Since 1990, women and children have found refuge from abuse, poverty and other dangers 24 hours a day at the Shade Tree shelter. Director Marlene Richter says the facility’s 364 beds are full every day of the year, but Mother’s Day—when ideals of maternity take center stage—is especially difficult. She reflects on life at the Shade Tree for this year’s resident moms.
Can you describe the typical mother that you see taking shelter at Shade Tree?
This time of year, we have young women, in their early 30s, expecting a baby, and with one or two little ones. They have no resources left, no one else to turn to, and need a way to put together a plan and get back on their feet. They’re afraid to stay in the situation with a new baby coming; they know it’s not safe.
What do you do for them?
As soon as they arrive, we make sure they have what they need to eat, provide their bed, linens, hygiene items, baby items and put together a plan with their case manager on what they’d like to do next. We also have Noah’s animal house, so if they bring their pet with them, the pet is going to be onsite. We also have medical care—OB/GYN, pediatric and adult health care—on the third floor.
It’s been reported that your revenue has dropped because of the recession and the federal sequestration. Can you quantify the damage?
We have a $3.1 million budget; that hasn’t changed. Five years ago, we were 15 percent government-funded and 85 percent donor-supported. We’re now 45 percent reliant on government grants, because our donors didn’t have it to give like they did before. Now [because of the sequestration], the government funding is going away. We’re trying to make up for that with additional fundraisers and working with a consultant to make the most of every penny.

§ **DATA SEGMENT**:
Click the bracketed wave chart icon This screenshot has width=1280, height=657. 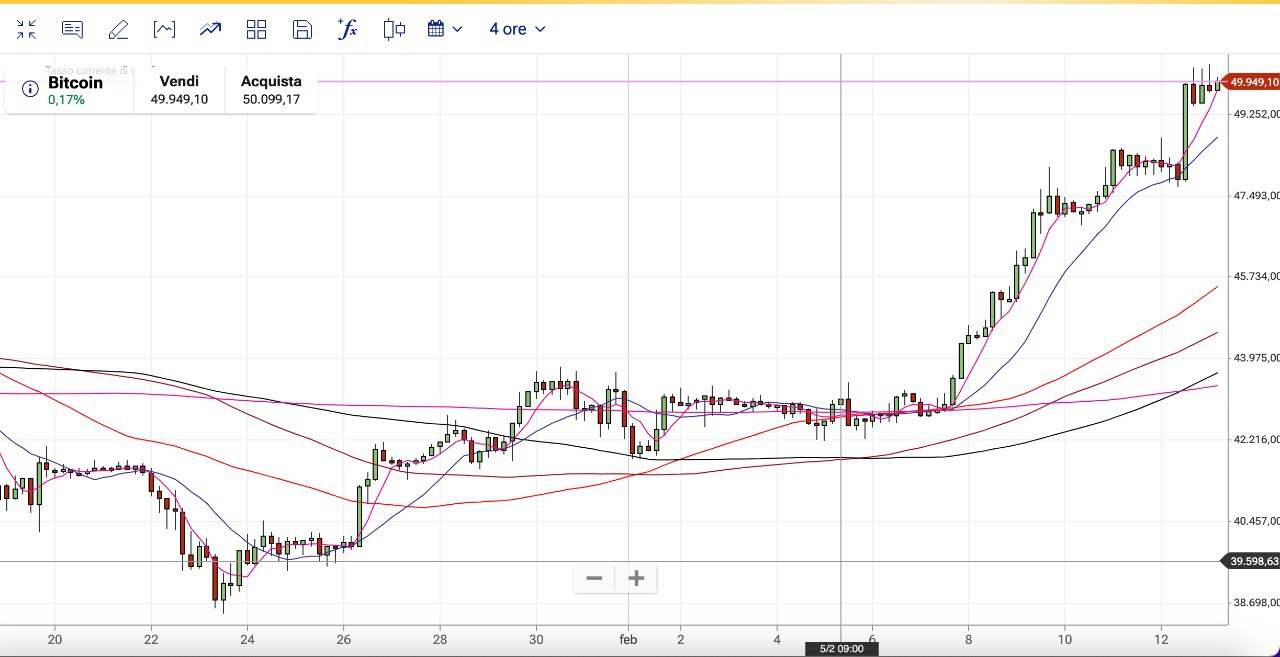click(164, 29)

§ **EXERCISE BRIEF**:
Copy the Shade Tree interview between "Can you describe" and "it’s not safe.", inclusive, substituting "frightened" for "afraid".

§ **WRITTEN SOLUTION**:
Can you describe the typical mother that you see taking shelter at Shade Tree?
This time of year, we have young women, in their early 30s, expecting a baby, and with one or two little ones. They have no resources left, no one else to turn to, and need a way to put together a plan and get back on their feet. They’re frightened to stay in the situation with a new baby coming; they know it’s not safe.